[Written request] Reproduce the records between the lines holding "Open address bar history dropdown" and "click(86, 28)", inclusive, changing "Expert Advisors" to "Custom Indicators" and leaving everything else unchanged.

:: Dataset excerpts ::

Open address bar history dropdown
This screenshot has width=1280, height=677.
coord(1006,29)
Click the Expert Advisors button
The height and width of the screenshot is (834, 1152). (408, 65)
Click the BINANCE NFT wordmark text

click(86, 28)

:::
:: Dataset excerpts ::

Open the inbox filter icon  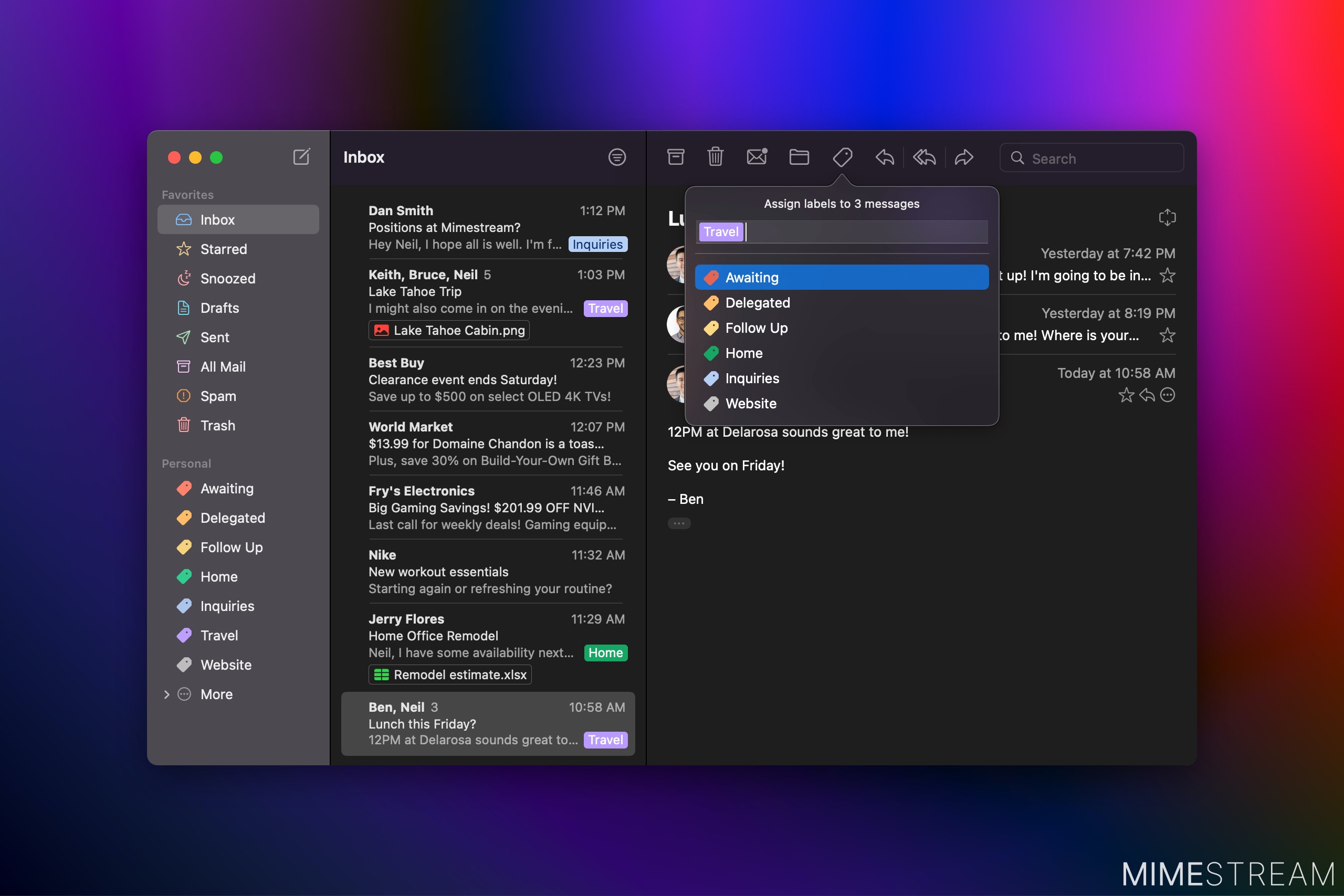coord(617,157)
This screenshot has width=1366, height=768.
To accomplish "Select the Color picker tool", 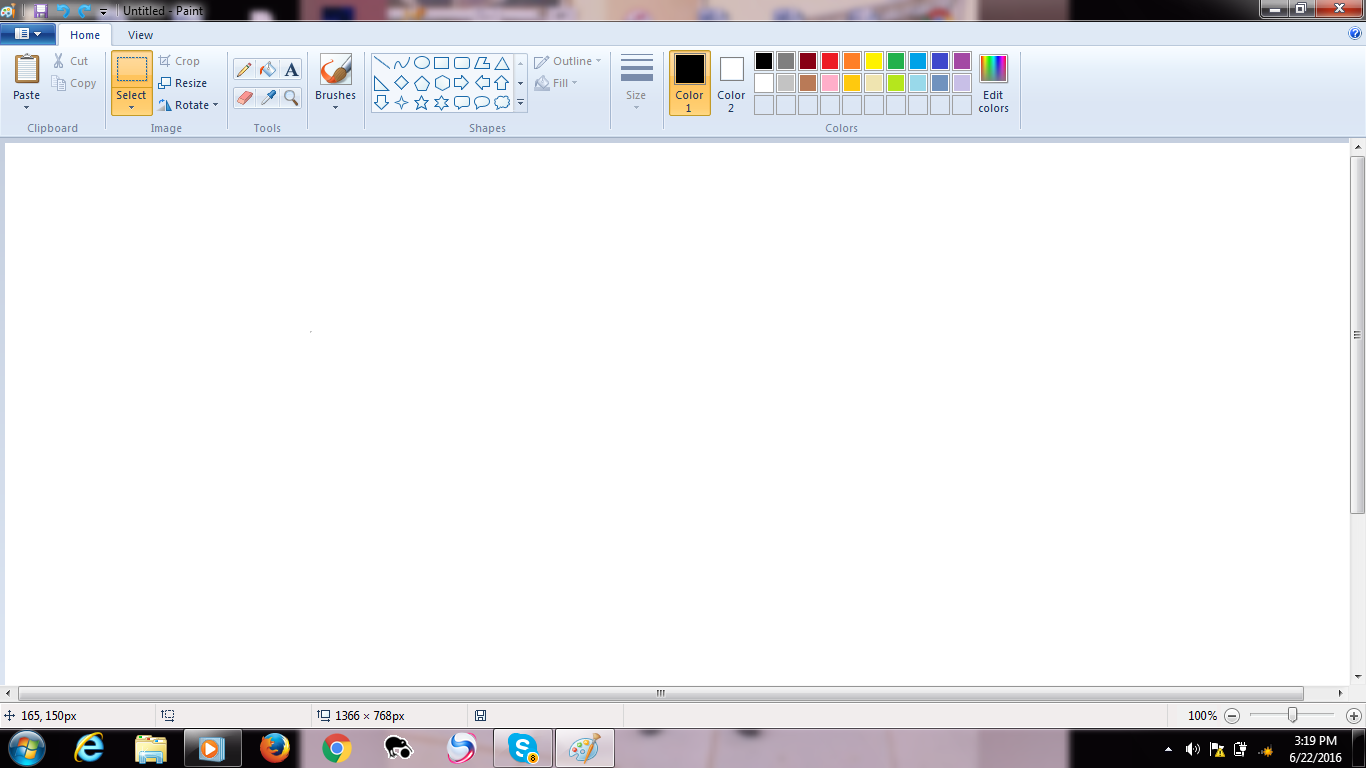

:::
:: Dataset excerpts ::

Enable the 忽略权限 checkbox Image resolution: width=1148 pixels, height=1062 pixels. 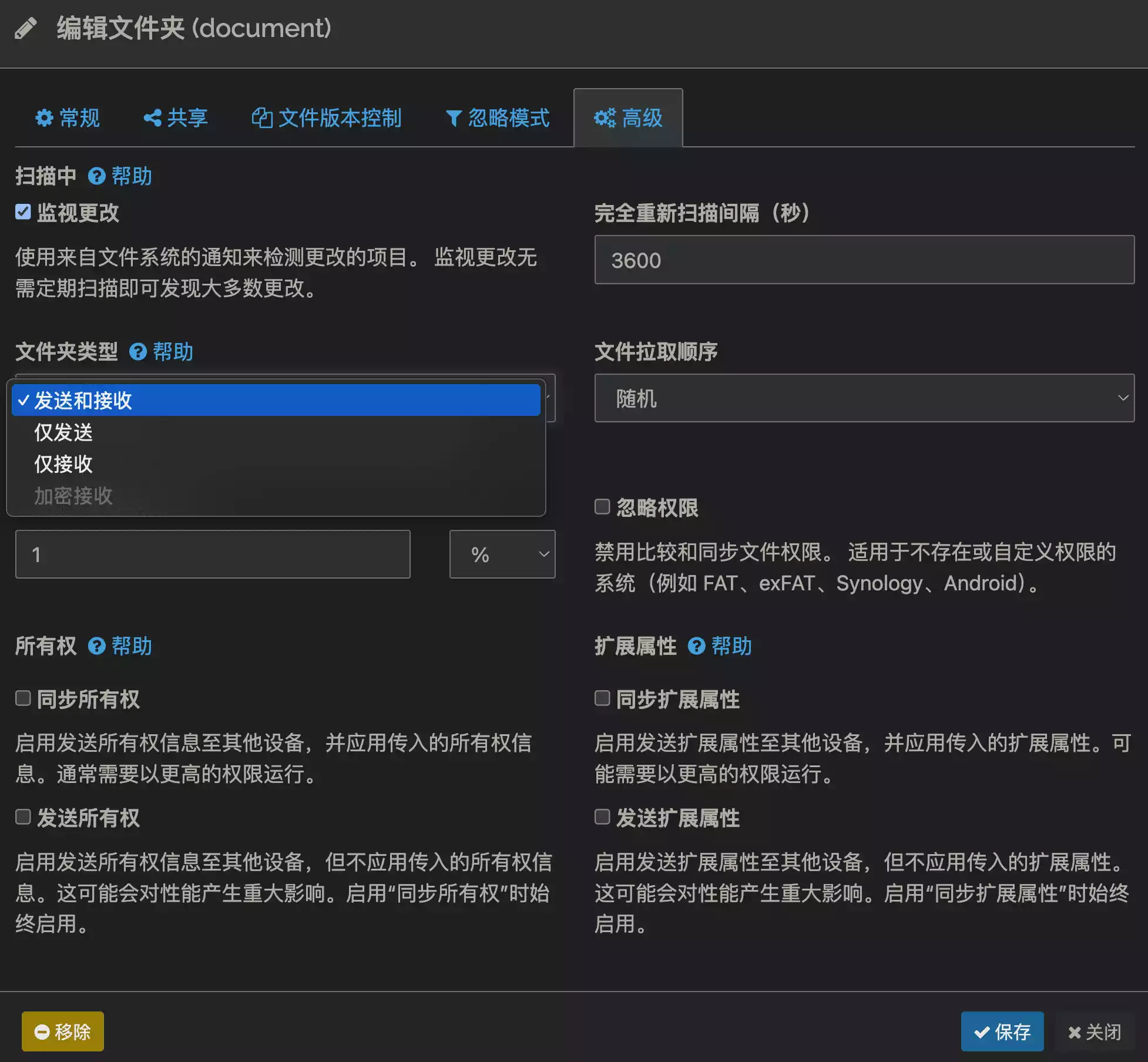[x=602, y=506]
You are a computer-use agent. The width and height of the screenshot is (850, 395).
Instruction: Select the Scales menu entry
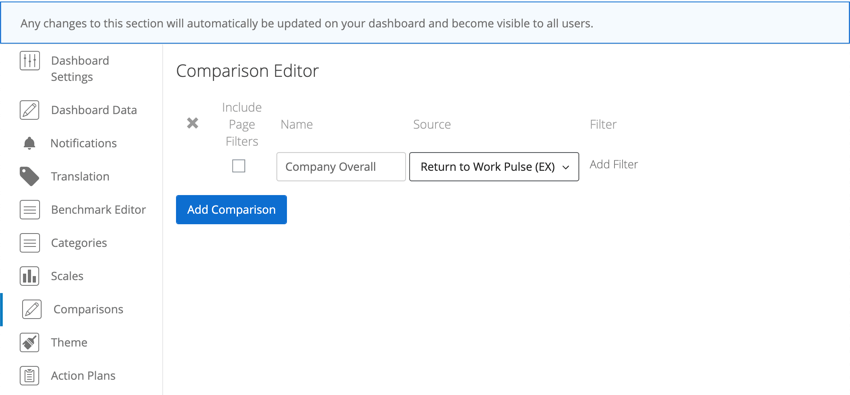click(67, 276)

:::

[Exercise result]
Open address bar history dropdown
This screenshot has width=1280, height=677.
coord(1006,29)
Click the Custom Indicators button
The height and width of the screenshot is (834, 1152). (408, 65)
Click the BINANCE NFT wordmark text

click(86, 28)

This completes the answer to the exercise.